Florida Can't Enforce Social Media 'Censorship' Law, Appeals Court Confirms

A federal appeals court has blocked the bulk of a Florida law that sweepingly restricts the ability of YouTube, Twitter, Facebook and other large social media companies to moderate content.

In a ruling handed down this week, a three-judge panel of the 11th Circuit Court of Appeals said social media companies have a First Amendment right to decide what material to allow on their platforms.

“We hold that it is substantially likely that social-media companies -- even the biggest ones -- are 'private actors' whose rights the First Amendment protects ... that their so-called 'content-moderation' decisions constitute protected exercises of editorial judgment, and that the provisions of the new Florida law that restrict large platforms’ ability to engage in content moderation unconstitutionally burden that prerogative,” Circuit Judge Kevin Newsom, a Trump appointee, wrote in an opinion joined by Circuit Judges Gerald Tjoflat and Ed Carnes.

The ruling largely upheld an injunction issued last year by U.S. District Court Judge Robert Hinkle in Tallahassee. He blocked the law at the request of tech industry groups NetChoice and Computer & Communications Industry Association, which challenged the measure in court.
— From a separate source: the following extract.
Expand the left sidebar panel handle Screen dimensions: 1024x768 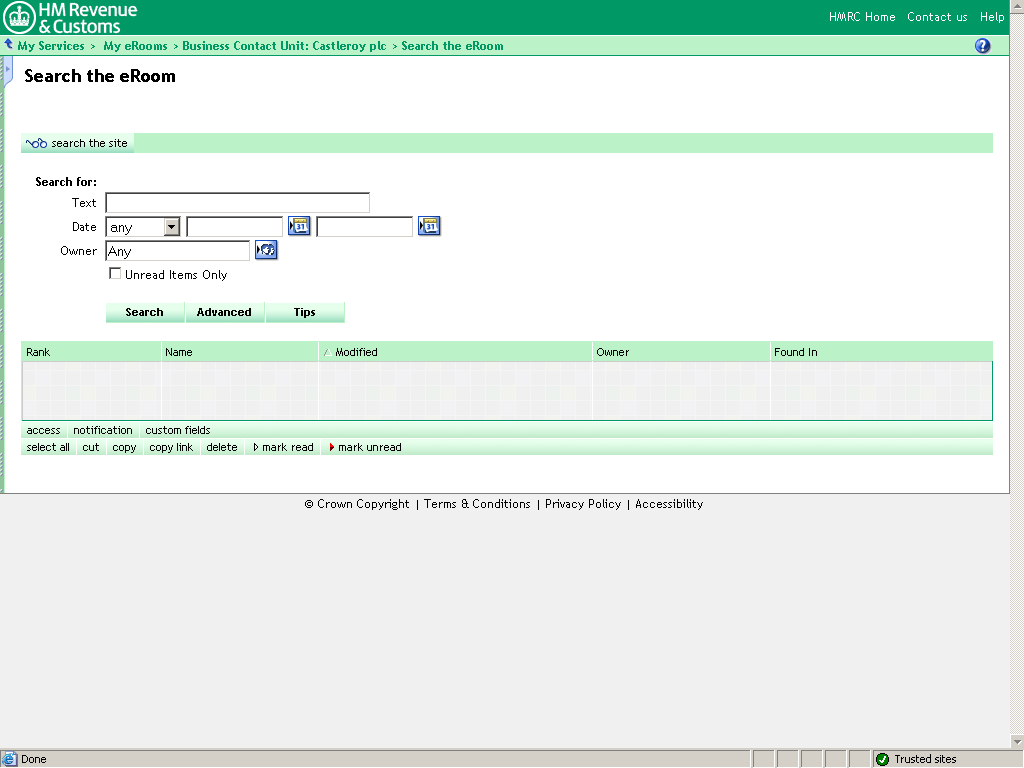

The decision comes less than two weeks after a different federal appellate court, the 5th Circuit, lifted a block on a similar law in Texas. That state's measure prohibits Twitter, YouTube, Facebook and large tech platforms from suppressing lawful posts based on viewpoint -- including posts that are racist, sexist, misleading, or otherwise objectionable.

The tech industry filed an emergency appeal with Supreme Court Justice Samuel Alito, asking him to reinstate a trial judge's injunction that blocked enforcement of the Texas law. Alito hasn't yet ruled on that request. On Monday, the tech industry alerted Alito to the 11th Circuit's decision to block the Florida law.

Among other specifics, the Florida law (SB 7072) would have subjected social media companies to fines of $250,000 per day for “deplatforming” candidates for statewide office, and $25,000 per day for other offices. (The bill defines deplatforming as banning a user for more than 14 days, or permanently deleting the users' account.)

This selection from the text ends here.